莫惊鸢大概知道他想跟自己说什么,于是她笑了笑:“我明白,舅舅。”
“不,”沈在京看着她,言语温柔却透着不容置疑的否定,“正因为你太明白,所以当局者迷。”
他看了眼莫惊鸢衣服上星星点点的血迹,还未说什么,林千行就垂头丧气的从另一间审讯室里走了出来。
沈在京不可思议的笑了声:“你们两个……真是一个比一个狼狈啊。
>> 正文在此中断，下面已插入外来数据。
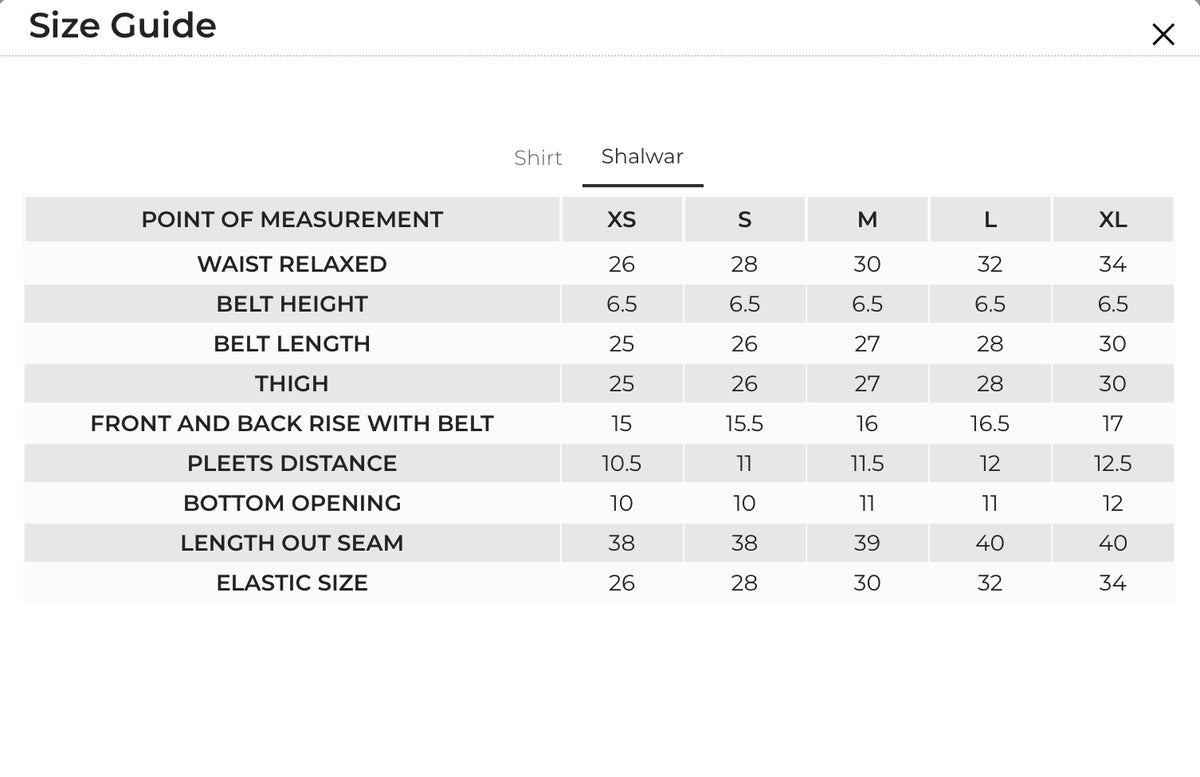This screenshot has width=1200, height=777.
Task: Click the 16.5 rise value for L
Action: [x=990, y=424]
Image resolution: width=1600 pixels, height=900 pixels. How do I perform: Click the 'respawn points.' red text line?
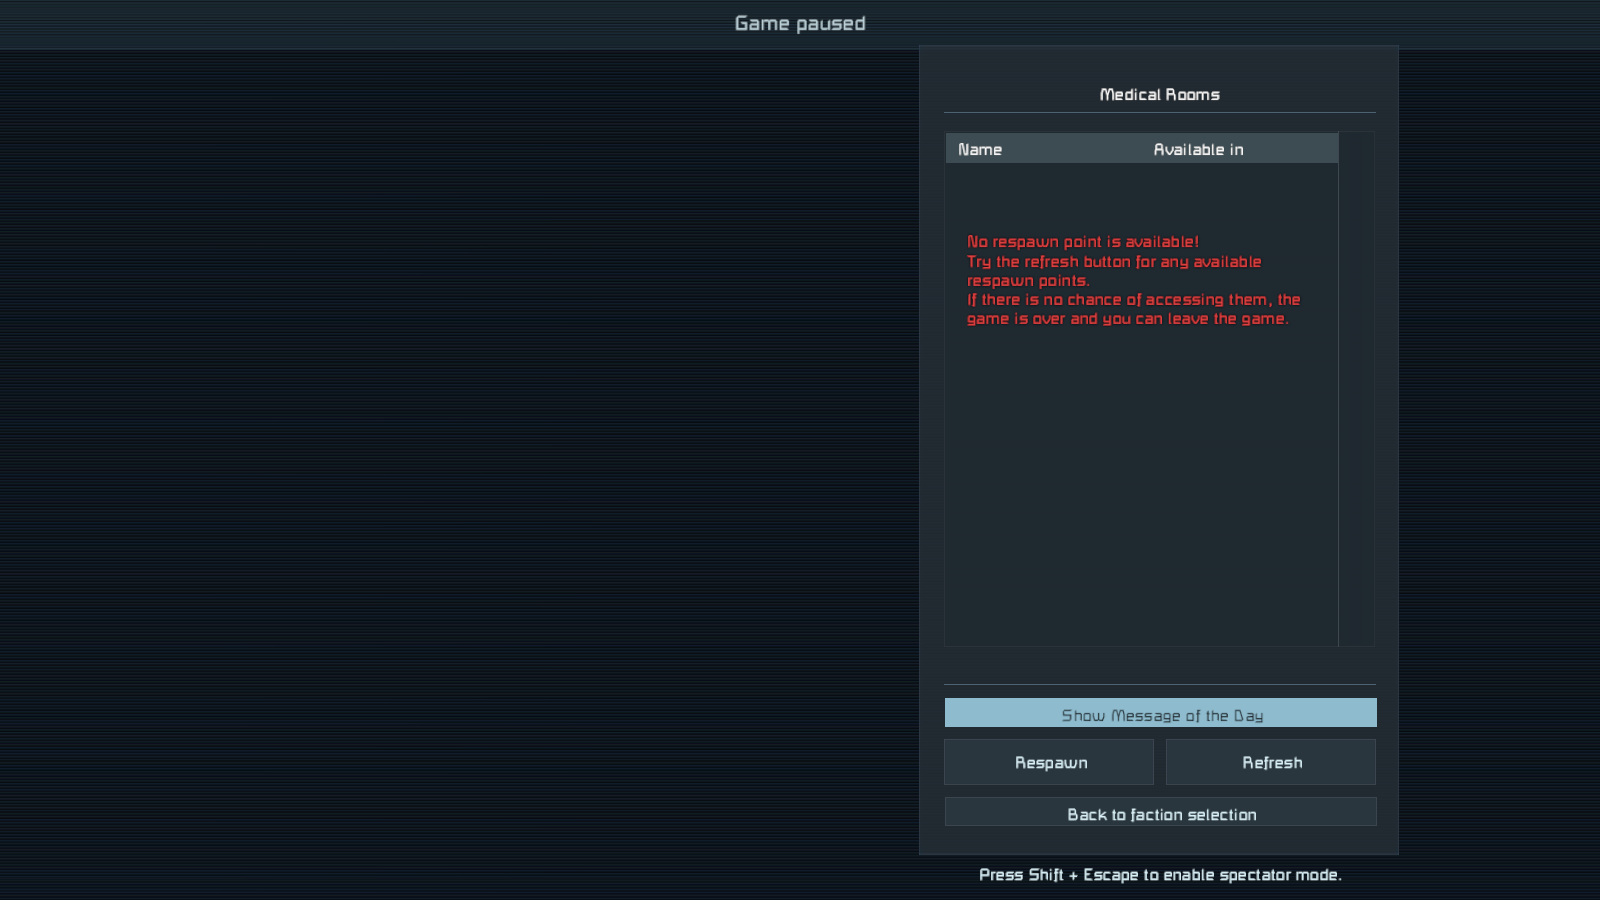coord(1028,281)
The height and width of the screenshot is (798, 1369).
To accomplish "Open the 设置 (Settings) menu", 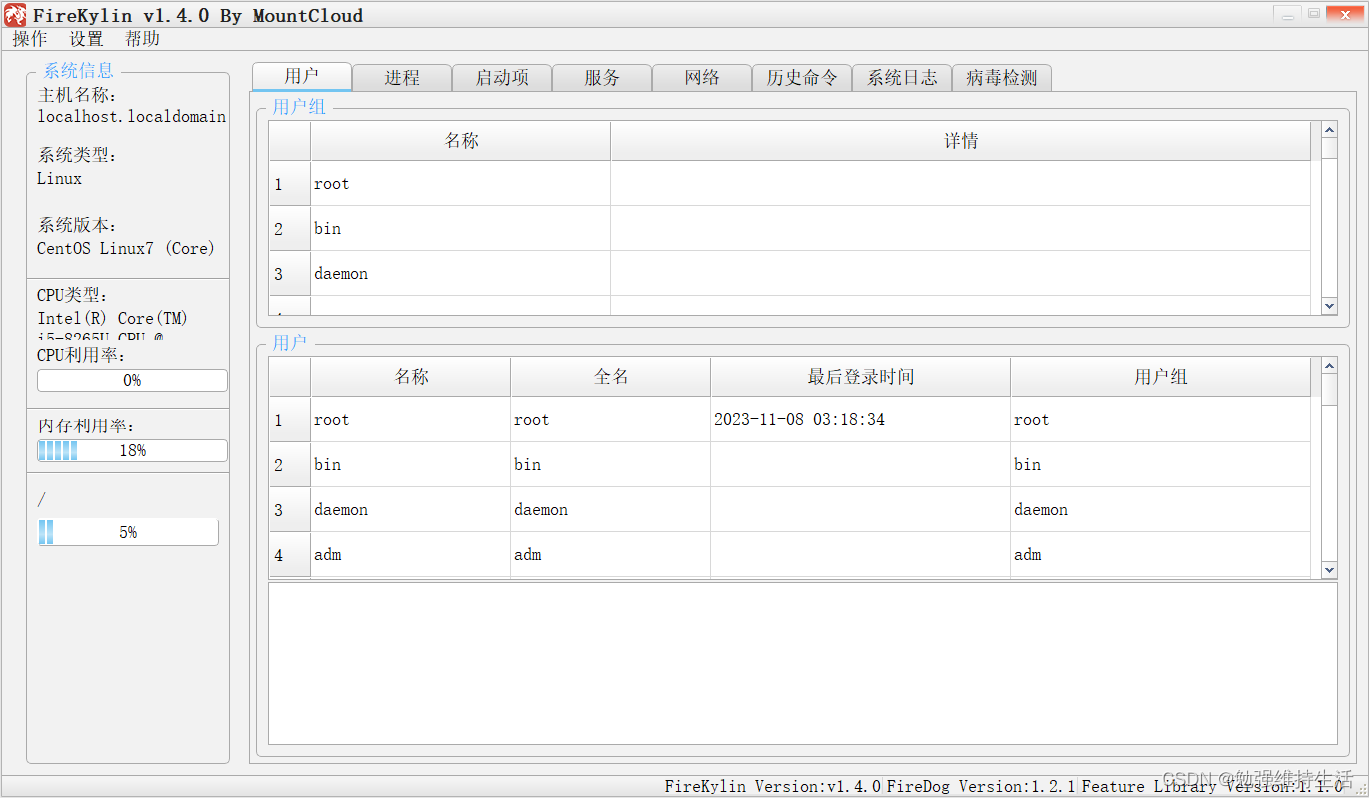I will point(86,38).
”
林千行含糊不清的回了一句,而后坐在了她的另一边。
莫惊鸢靠了过去,伸出手安慰的抚摸着他微卷的头发。
沈在京愣了愣。
这手法怎么这么像是在摸狗呢。
在沈在京眼里被当狗摸的林千行却巴不得整个人都贴在莫惊鸢的身上,今晚上给他的冲击实在是太大了,他到现在都没有缓过来。
又过了几分钟,庄芸带着朱明杰走过来:“你们可以回去了,明天上午的时候再来警局一趟。”
朱明杰把林千行的大包小包都还给了他。
当沈在京看到那把天师剑的时候,他的眼睛微微瞪大。
两人离开后,他问庄芸:“你有多大的把握能请的动玄机调查组?”
“不说一百也有八十,资料你不都看过了吗?”庄芸倚着墙怀抱着双手,“我就是奇怪,她从小在你们沈家长大,你们家里人一丁点都没发现过异常?”
“若是她有意隐瞒呢?”沈在京说,“事到如今她那个未婚夫不也没发现。”
庄芸像是发现了什么有趣的东西,似笑非笑道:“你……好像对景嗣意见很大啊。”